** Opening Task data block **
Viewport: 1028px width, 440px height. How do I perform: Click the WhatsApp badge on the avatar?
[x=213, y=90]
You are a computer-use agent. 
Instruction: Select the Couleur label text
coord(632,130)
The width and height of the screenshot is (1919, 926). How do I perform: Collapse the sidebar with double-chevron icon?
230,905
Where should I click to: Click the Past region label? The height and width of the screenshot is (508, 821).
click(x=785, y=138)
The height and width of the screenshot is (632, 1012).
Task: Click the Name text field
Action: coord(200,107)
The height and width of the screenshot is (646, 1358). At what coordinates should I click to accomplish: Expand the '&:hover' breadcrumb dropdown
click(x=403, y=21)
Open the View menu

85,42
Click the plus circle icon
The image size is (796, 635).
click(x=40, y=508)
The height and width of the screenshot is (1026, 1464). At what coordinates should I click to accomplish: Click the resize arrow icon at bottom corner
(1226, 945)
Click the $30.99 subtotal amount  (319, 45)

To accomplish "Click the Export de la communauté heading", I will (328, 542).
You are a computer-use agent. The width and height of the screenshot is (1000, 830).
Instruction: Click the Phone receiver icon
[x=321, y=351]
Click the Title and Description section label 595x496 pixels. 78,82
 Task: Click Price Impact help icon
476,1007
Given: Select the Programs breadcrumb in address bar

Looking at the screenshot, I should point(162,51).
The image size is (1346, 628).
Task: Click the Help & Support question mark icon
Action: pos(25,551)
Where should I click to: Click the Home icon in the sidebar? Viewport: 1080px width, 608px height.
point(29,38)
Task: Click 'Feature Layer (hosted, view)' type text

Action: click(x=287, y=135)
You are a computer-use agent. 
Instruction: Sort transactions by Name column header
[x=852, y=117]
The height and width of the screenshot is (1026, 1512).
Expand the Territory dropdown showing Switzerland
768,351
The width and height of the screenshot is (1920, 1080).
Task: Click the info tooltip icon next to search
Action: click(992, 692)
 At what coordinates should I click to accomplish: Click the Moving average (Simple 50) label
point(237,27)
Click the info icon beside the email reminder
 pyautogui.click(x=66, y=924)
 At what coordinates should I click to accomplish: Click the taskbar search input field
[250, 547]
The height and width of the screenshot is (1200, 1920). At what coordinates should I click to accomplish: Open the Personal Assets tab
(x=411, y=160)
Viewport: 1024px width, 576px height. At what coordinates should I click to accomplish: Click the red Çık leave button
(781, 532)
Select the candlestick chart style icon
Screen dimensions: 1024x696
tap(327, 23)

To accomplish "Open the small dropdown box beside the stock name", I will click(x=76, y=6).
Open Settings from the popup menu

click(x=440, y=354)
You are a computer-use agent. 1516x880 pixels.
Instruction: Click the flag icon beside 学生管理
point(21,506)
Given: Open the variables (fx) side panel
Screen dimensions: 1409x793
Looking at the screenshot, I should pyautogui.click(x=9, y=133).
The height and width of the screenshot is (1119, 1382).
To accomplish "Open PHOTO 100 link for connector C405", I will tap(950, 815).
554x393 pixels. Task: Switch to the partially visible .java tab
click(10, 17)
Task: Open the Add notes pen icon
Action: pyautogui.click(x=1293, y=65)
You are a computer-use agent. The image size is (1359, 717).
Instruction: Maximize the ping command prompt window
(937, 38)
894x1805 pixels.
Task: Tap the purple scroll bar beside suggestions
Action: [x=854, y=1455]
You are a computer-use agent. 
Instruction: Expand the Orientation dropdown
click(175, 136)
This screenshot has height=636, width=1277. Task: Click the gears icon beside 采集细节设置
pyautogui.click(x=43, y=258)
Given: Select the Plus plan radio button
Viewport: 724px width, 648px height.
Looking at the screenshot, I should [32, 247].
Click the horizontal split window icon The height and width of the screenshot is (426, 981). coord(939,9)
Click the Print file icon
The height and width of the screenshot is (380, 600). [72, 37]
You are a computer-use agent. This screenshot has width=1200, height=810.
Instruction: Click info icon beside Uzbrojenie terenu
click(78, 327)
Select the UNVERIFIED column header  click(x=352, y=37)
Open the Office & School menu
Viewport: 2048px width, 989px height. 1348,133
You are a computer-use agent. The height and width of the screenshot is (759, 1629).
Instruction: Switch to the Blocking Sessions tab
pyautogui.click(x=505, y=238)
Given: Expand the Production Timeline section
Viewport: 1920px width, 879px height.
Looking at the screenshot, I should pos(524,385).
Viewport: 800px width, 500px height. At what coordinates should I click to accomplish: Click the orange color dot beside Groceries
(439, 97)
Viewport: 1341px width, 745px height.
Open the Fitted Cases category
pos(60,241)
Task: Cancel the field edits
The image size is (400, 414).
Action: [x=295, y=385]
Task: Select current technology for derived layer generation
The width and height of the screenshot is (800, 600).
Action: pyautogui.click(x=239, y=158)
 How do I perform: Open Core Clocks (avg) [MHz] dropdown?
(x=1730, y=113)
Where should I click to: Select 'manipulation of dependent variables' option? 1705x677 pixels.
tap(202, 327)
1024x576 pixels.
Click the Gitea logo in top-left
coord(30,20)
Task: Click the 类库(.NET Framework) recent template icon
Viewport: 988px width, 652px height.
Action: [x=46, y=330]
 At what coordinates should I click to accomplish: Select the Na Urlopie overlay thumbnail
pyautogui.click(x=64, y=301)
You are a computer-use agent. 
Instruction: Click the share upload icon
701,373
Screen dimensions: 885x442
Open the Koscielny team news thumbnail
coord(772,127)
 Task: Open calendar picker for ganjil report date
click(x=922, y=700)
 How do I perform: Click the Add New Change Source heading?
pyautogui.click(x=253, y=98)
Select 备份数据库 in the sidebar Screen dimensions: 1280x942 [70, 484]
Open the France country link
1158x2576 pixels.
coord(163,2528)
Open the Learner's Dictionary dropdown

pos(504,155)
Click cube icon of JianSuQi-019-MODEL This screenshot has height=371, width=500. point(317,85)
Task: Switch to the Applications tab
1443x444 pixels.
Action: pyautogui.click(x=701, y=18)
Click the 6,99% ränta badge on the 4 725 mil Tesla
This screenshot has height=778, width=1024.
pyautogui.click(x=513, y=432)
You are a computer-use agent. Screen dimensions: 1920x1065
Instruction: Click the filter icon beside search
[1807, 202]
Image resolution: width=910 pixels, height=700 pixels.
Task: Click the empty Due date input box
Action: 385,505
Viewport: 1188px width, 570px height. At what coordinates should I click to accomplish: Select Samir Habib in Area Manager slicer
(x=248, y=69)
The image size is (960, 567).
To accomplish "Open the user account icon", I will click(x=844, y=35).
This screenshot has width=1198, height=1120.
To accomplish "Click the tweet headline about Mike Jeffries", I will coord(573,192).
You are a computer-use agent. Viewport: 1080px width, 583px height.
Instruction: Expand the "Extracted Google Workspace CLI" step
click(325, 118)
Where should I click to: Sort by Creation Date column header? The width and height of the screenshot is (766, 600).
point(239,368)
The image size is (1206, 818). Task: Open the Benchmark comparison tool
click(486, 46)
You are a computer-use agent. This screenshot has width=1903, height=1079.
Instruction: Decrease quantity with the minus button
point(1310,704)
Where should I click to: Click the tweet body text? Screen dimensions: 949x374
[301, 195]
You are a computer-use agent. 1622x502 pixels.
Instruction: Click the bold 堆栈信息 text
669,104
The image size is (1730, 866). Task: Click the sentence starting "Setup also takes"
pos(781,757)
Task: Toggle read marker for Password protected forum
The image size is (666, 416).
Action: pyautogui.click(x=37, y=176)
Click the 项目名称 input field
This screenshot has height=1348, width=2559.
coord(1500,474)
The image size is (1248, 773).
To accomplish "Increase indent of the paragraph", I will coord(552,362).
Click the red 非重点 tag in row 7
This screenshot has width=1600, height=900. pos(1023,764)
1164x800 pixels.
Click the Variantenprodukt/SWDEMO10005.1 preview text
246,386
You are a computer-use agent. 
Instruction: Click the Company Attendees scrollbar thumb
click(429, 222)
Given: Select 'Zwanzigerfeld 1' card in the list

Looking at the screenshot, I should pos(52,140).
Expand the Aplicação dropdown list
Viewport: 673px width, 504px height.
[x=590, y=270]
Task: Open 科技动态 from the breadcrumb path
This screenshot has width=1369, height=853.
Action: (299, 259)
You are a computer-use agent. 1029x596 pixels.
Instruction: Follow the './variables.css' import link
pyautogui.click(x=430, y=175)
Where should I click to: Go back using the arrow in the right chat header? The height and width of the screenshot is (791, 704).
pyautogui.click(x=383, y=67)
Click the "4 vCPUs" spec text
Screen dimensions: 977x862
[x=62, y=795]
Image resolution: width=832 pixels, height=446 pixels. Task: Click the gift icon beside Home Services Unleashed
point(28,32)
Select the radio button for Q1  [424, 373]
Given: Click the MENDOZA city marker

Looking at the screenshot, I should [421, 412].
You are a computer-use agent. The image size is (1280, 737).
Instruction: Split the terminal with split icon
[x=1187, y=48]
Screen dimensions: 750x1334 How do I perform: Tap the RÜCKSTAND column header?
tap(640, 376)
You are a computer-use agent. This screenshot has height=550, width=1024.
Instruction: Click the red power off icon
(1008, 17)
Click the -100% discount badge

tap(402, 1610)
** Closing Task data block **
For the word "radio", find all matching lines in the entries above and copy them out.

**Reply to the task:**
Given: Select the Plus plan radio button
Select the radio button for Q1  [424, 373]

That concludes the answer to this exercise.